In short, what got me started in social work was a combination of me being an at-risk youth with my own substance use and mental health challenges, and then having some caring adults take me under their wing that were in social service type roles. I fell in love with helping people meet their own goals in their own unique ways, while learning from them in the process.
MSW Online
Would you say a takeaway from your story is just how much impact someone else can have on the trajectory of someone’s life for the better if they’re struggling?
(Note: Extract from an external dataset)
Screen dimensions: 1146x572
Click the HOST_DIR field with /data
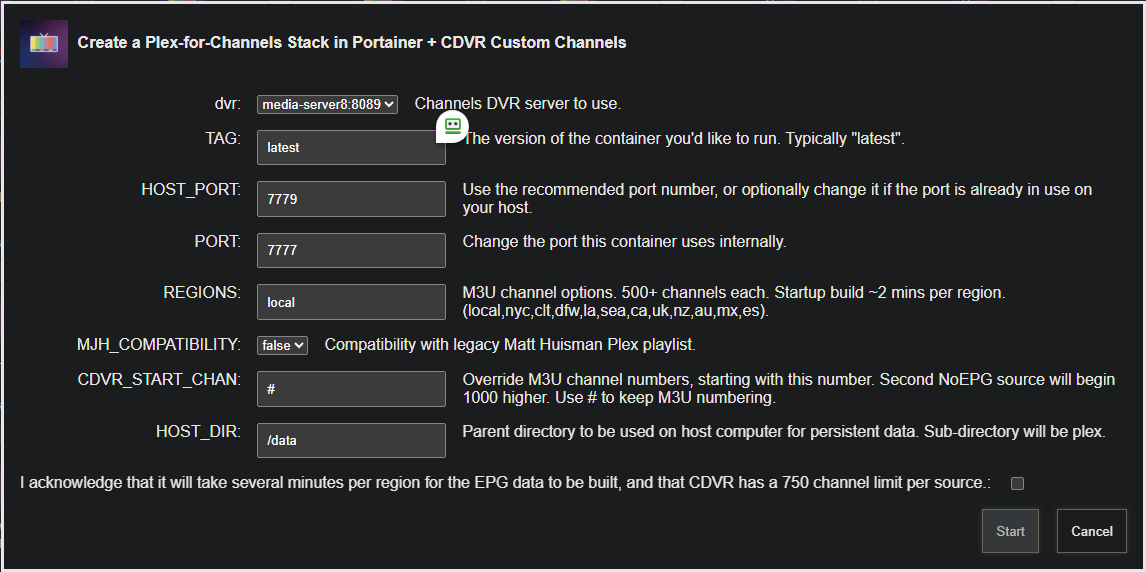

Sometimes our culture pushes one to be so independent or don’t ask for help. But your story and the role of social workers really highlights the importance of connection and finding people that will really care about you and want your future to be better.
Devon Jones
Absolutely. Research shows it just takes one caring adult, and I’m living proof of it.
MSW Online
That’s amazing. So I want to go back to the roles that you had. So if people are still debating on going into social work, like actually in an academic program, what type of role did you have where you were working with people? What are those titles? Are there roles that people could get jobs in while they’re in undergrad or even before they choose an academic program to sort of get a taste of what social work is? And you kind of said it, it helped you fall in love with working with those populations, but what were the actual job titles they can look into?
Devon Jones
Yeah. I have been a direct support professional, case manager/skills clinician, behavior consultant, therapist, supervisor, manager, and director. So when I graduated high school, I was a direct support professional. There’s different titles for that, but typically working with individuals with developmental disabilities, you only need a high school diploma to do the direct service work. That is a really good way because typically if someone has a developmental disability and is in a group home or independent living, they’re going to have a co-occurring disorder. So you get a really well-rounded behavioral health experience while you’re going through college. And it teaches you, if you allow, that each person you work with has something unique to learn from. For me, it showed me that I had just as much to learn from my clients as they had to learn from me…sometimes more.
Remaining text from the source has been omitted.